The task: Give the listing lines from the line containing "You are a computer-use" through the line containing "tap(1205, 705)", both included, as a Markdown table with the columns Row and Line, leaving out any blank lines.

Data provided:
** Begin **
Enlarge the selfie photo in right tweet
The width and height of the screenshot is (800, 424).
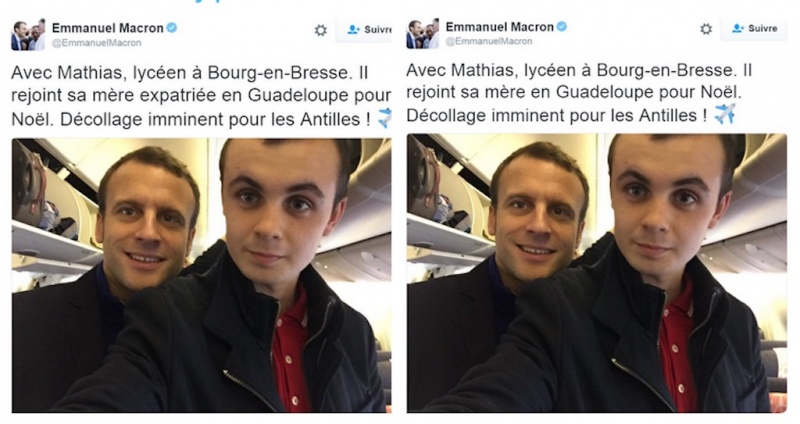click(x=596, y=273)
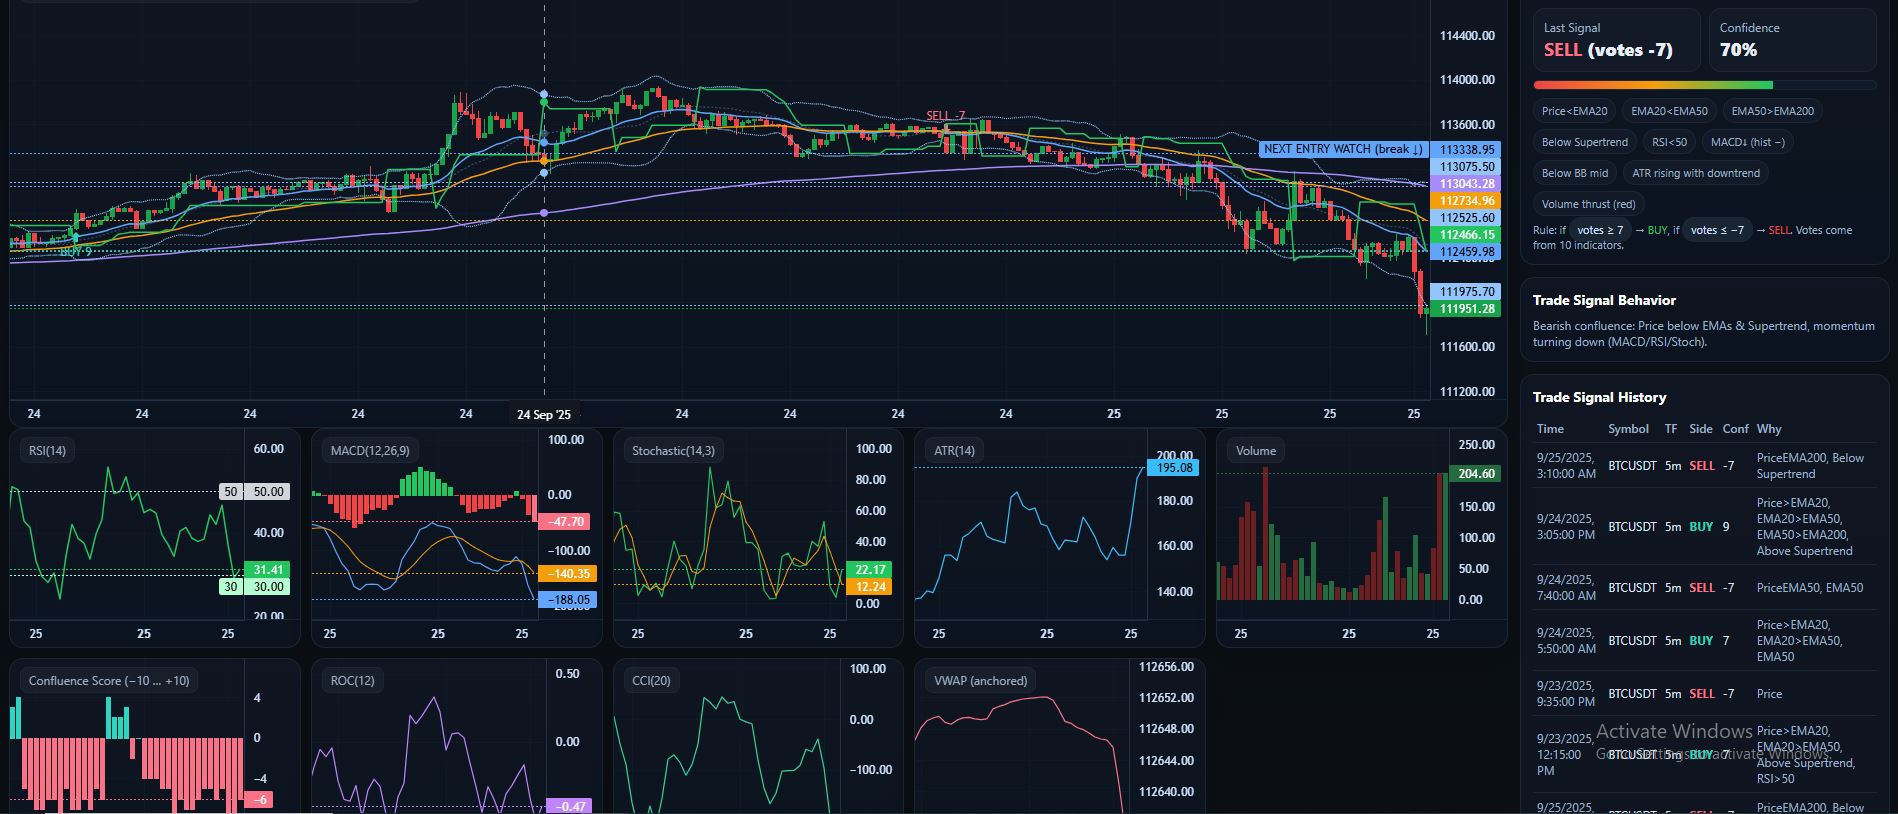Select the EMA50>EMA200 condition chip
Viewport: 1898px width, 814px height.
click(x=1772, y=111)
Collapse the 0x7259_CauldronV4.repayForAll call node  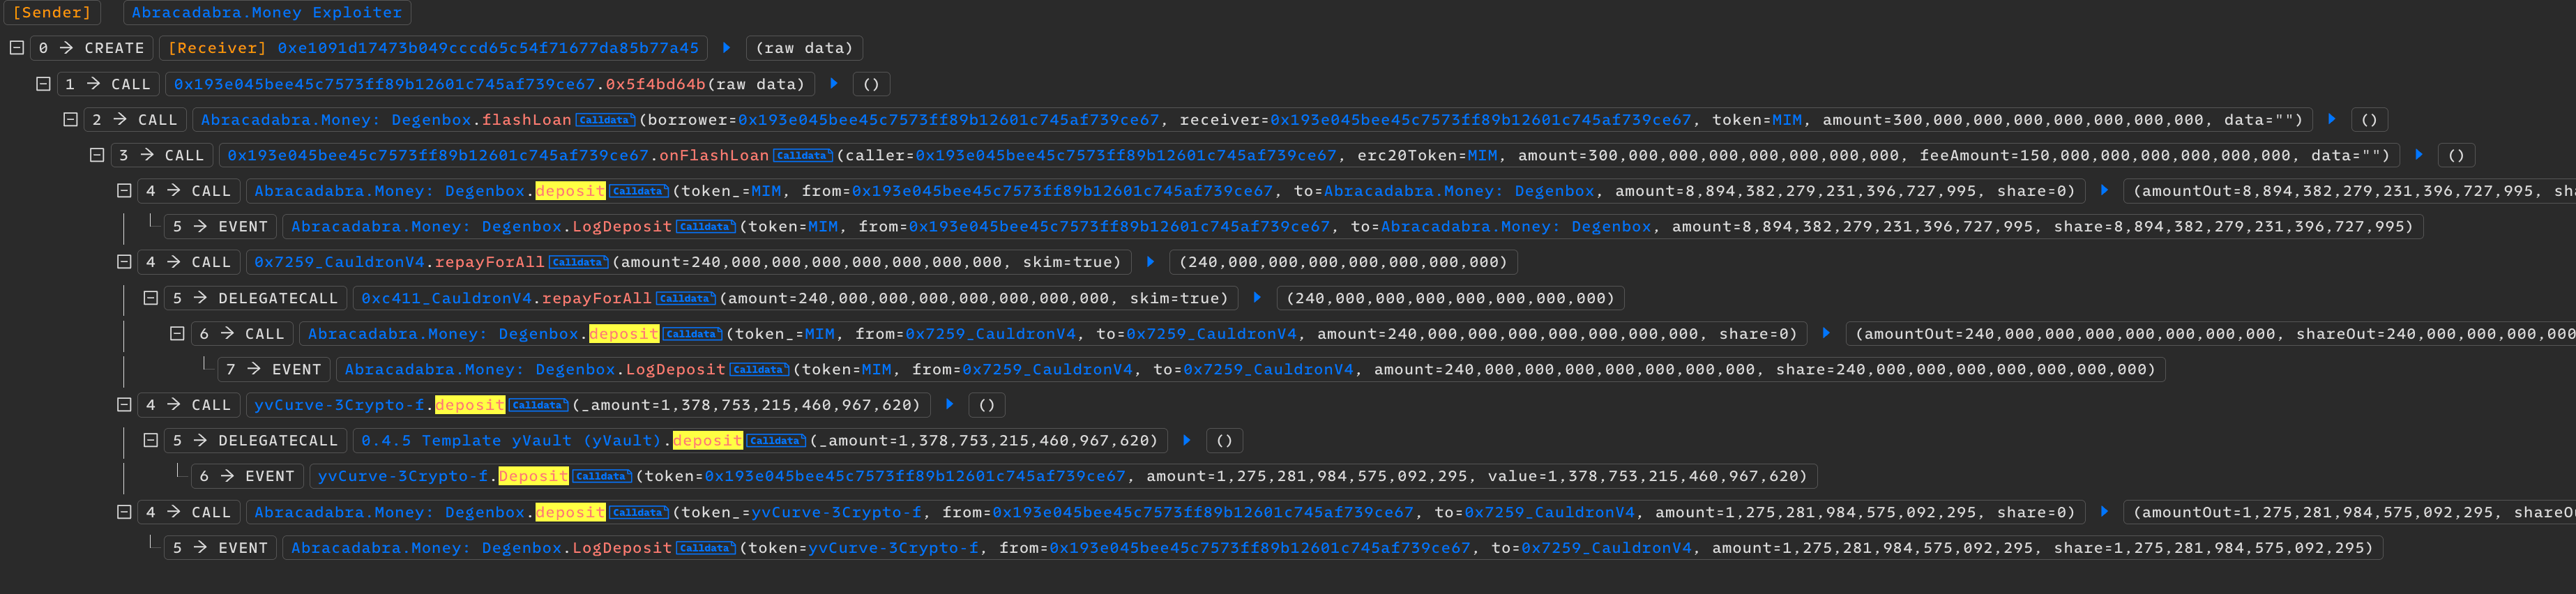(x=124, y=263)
** End **
** Begin **
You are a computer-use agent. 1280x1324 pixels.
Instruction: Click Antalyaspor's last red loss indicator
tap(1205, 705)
** End **
Full answer:
| Row | Line |
|---|---|
| 1 | You are a computer-use agent. 1280x1324 pixels. |
| 2 | Instruction: Click Antalyaspor's last red loss indicator |
| 3 | tap(1205, 705) |